Synthesis, radiolabelling, and biodistribution studies of triazole derivatives for targeting melanoma

Molecular probes that target specific markers expressed in solid tumours are in demand for cancer imaging and radionuclide therapy applications. The synthesis, characterization, and in vivo evaluation of radioiodinated triazoles designed as probes to target melanoma are described here. Compounds were prepared using a thermal click reaction between ethynylstannane and methyl 2-azidoacetate, resulting in preferential formation of the corresponding 1,4-tin triazole. The primary amine of various targeting vectors was then coupled to the resulting tin triazole methyl ester. These precursors were labelled with no carrier added 123 I or 125 I and purified by high performance liquid chromatography to give isolated radiochemical yields between 6% and 51% and radiochemical purities of >95% in all cases.

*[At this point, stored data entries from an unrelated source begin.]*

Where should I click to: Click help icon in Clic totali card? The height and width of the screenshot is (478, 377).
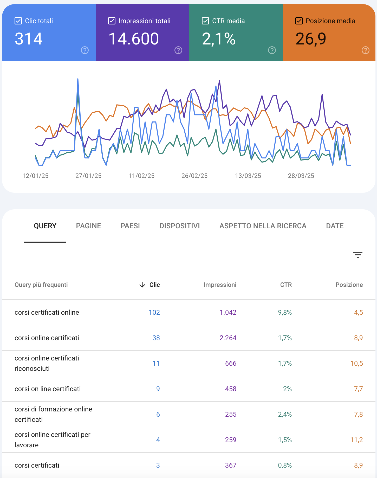pos(85,50)
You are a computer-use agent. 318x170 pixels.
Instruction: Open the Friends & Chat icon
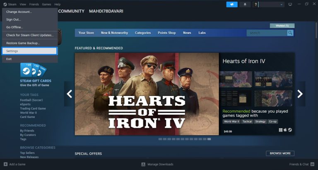tap(313, 164)
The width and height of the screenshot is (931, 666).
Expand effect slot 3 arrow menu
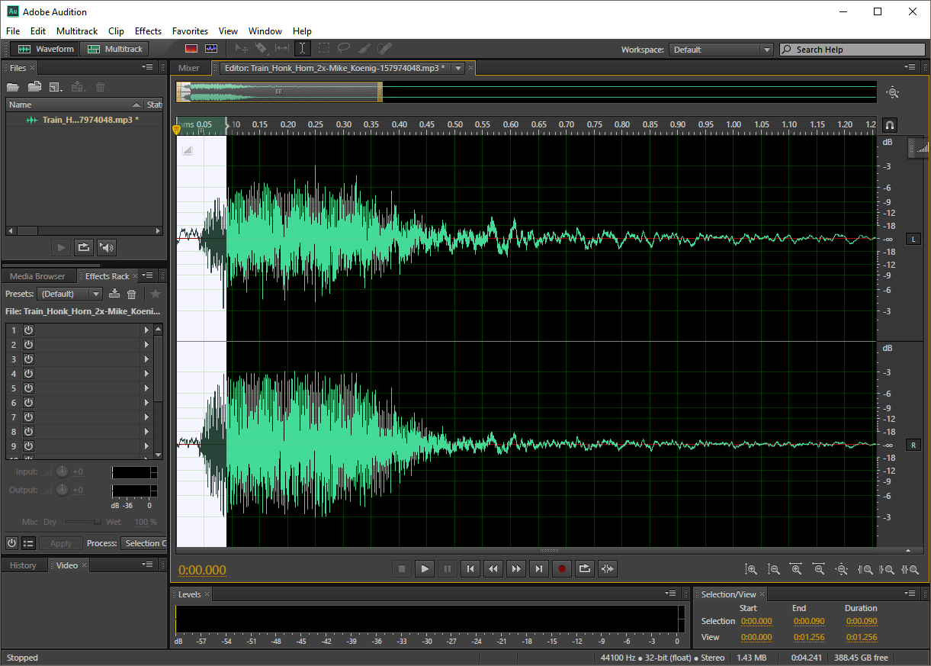click(146, 359)
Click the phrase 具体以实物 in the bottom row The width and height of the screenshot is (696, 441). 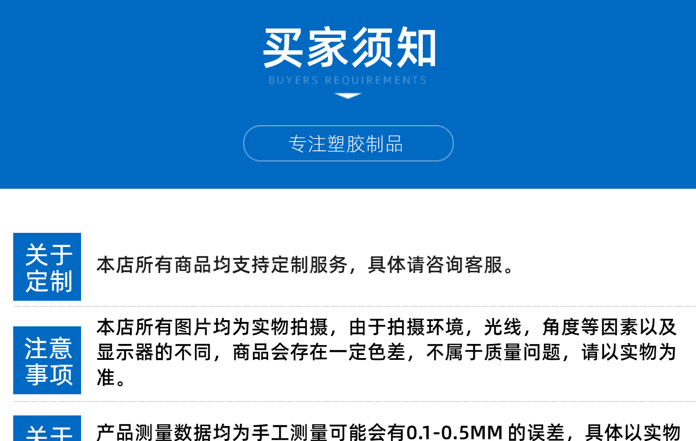pyautogui.click(x=633, y=432)
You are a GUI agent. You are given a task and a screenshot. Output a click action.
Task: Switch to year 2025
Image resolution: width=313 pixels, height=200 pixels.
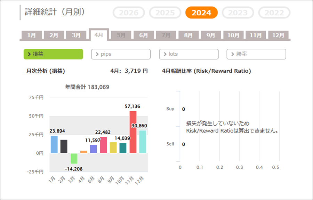(165, 13)
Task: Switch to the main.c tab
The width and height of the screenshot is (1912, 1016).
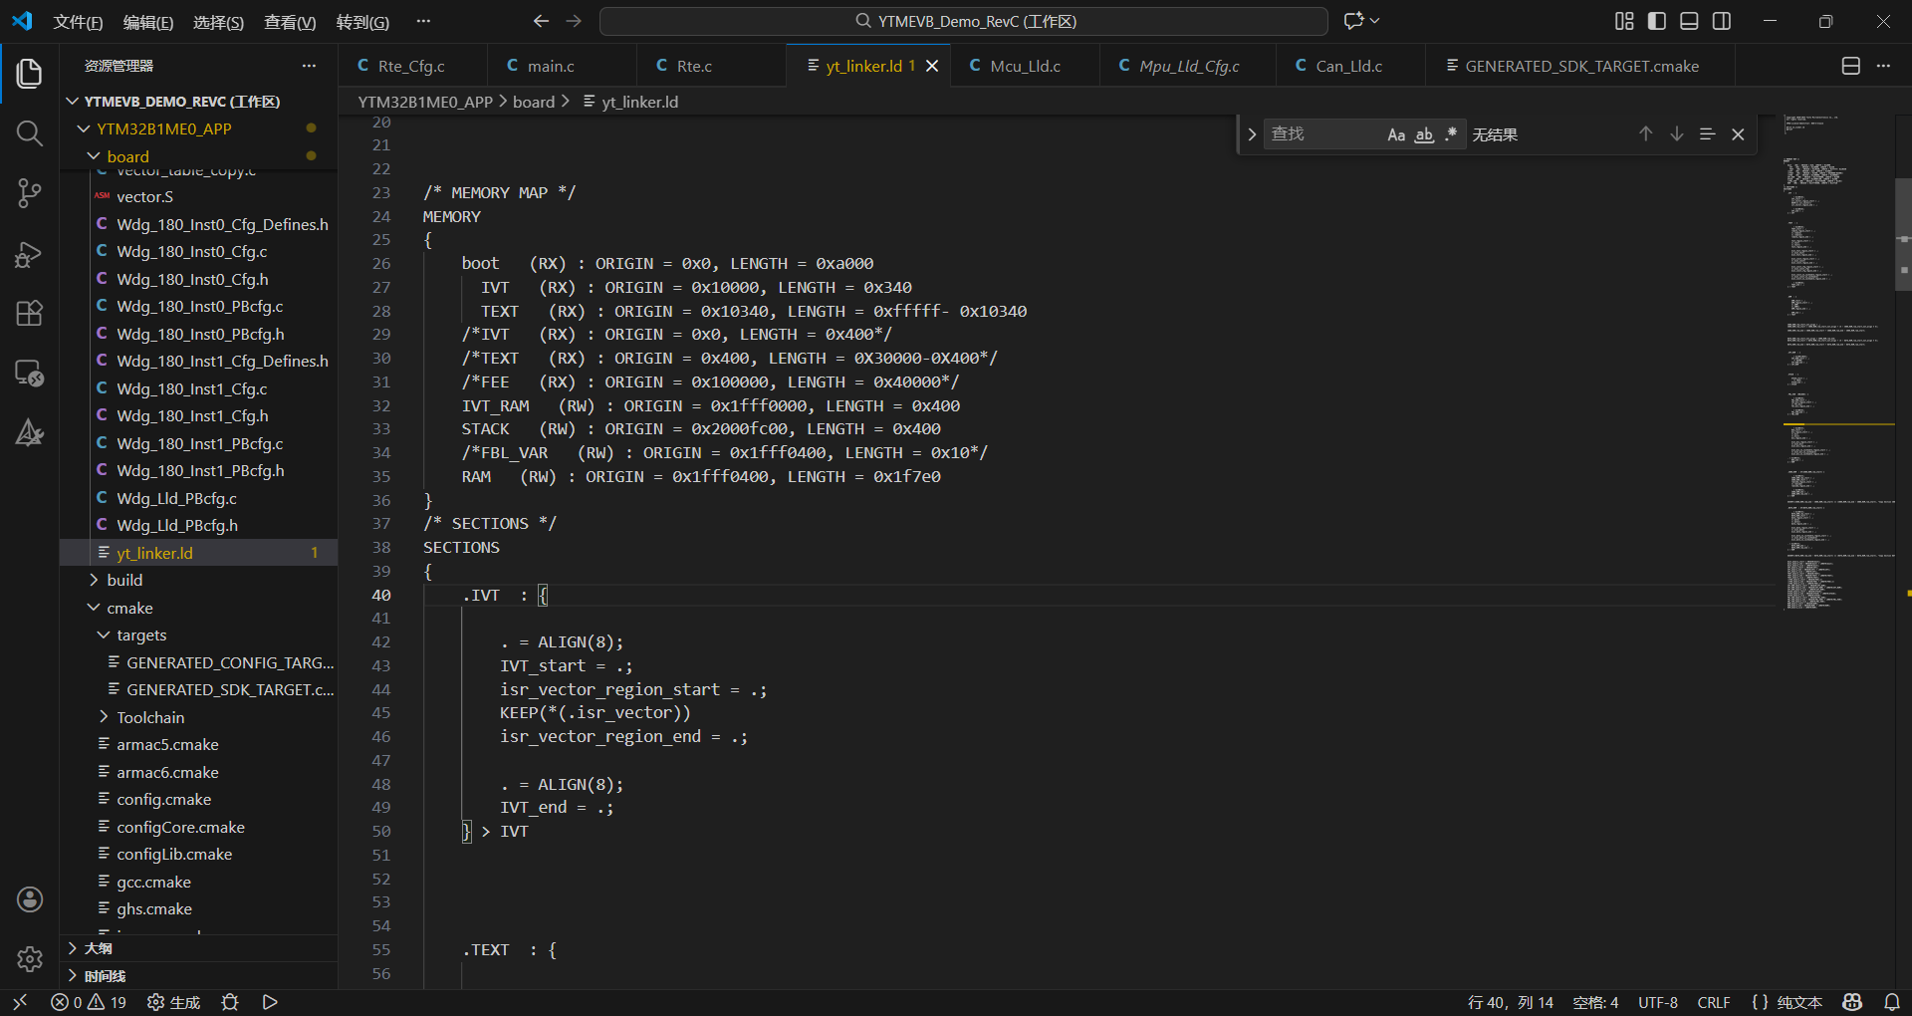Action: tap(550, 66)
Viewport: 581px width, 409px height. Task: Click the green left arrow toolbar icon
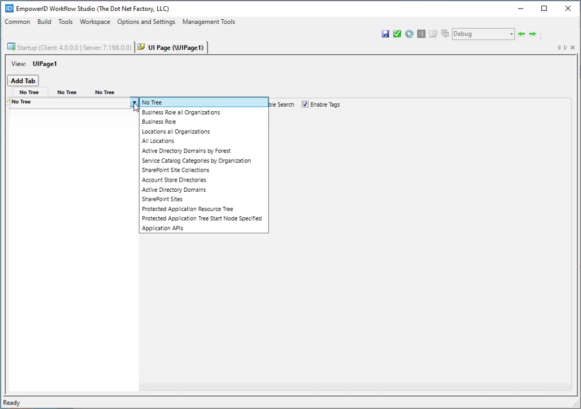click(x=521, y=34)
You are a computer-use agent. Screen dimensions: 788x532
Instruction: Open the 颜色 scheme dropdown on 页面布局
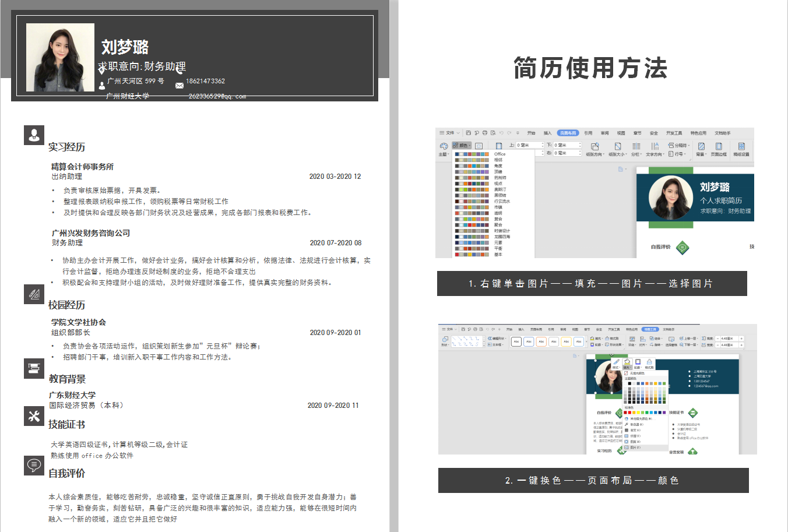pyautogui.click(x=461, y=145)
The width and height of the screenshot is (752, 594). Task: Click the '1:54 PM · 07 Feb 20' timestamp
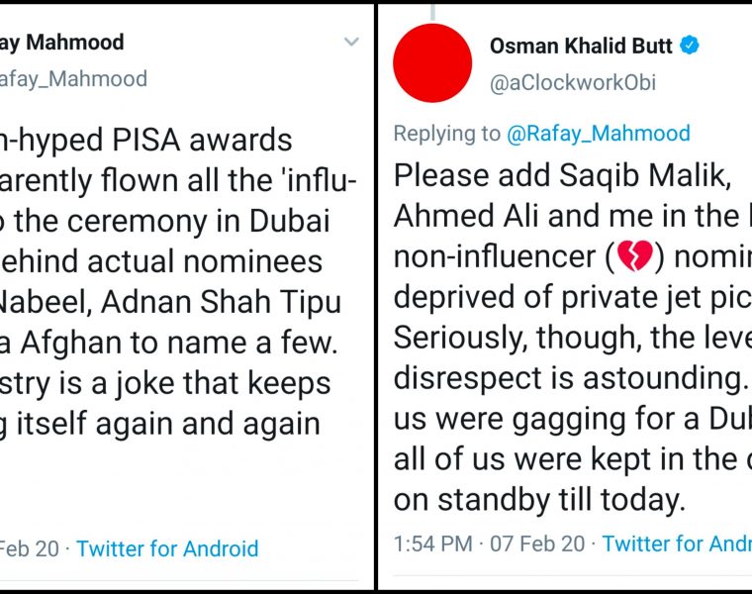489,543
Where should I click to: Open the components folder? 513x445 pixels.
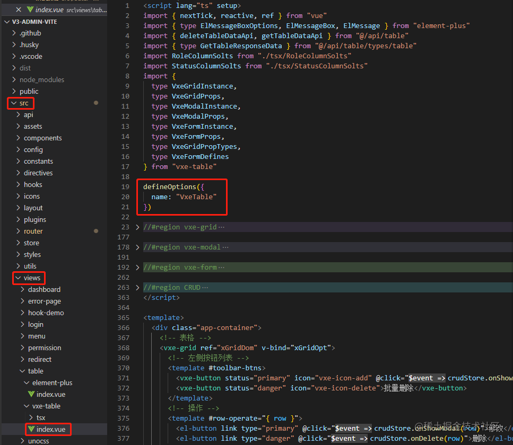click(x=39, y=138)
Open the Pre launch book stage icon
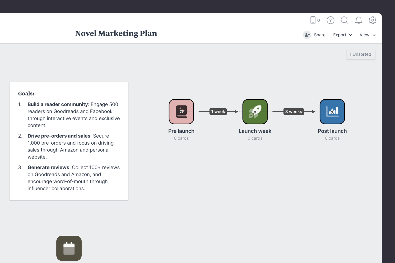This screenshot has width=395, height=263. pos(181,112)
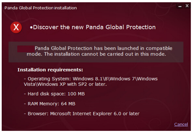The height and width of the screenshot is (132, 192).
Task: Click the 'Discover the new Panda Global Protection' heading
Action: pyautogui.click(x=94, y=27)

Among the evaluated compounds, N-(2-diethylamino-ethyl)-2-(4-iodo-[1,2,3]triazol-1-yl)acetamide (7a) and N-(1-benzylpiperidin-4-yl)-2-(4-iodo-1H-1,2,3-triazol-1-yl)acetamide (7d) showed the most promising in vivo data, and their 123 I-labelled forms were used in single photon emission computed tomography computed tomography (SPECT–CT) imaging studies. The imaging data showed excellent tumour visualization with a very high signal to noise ratio.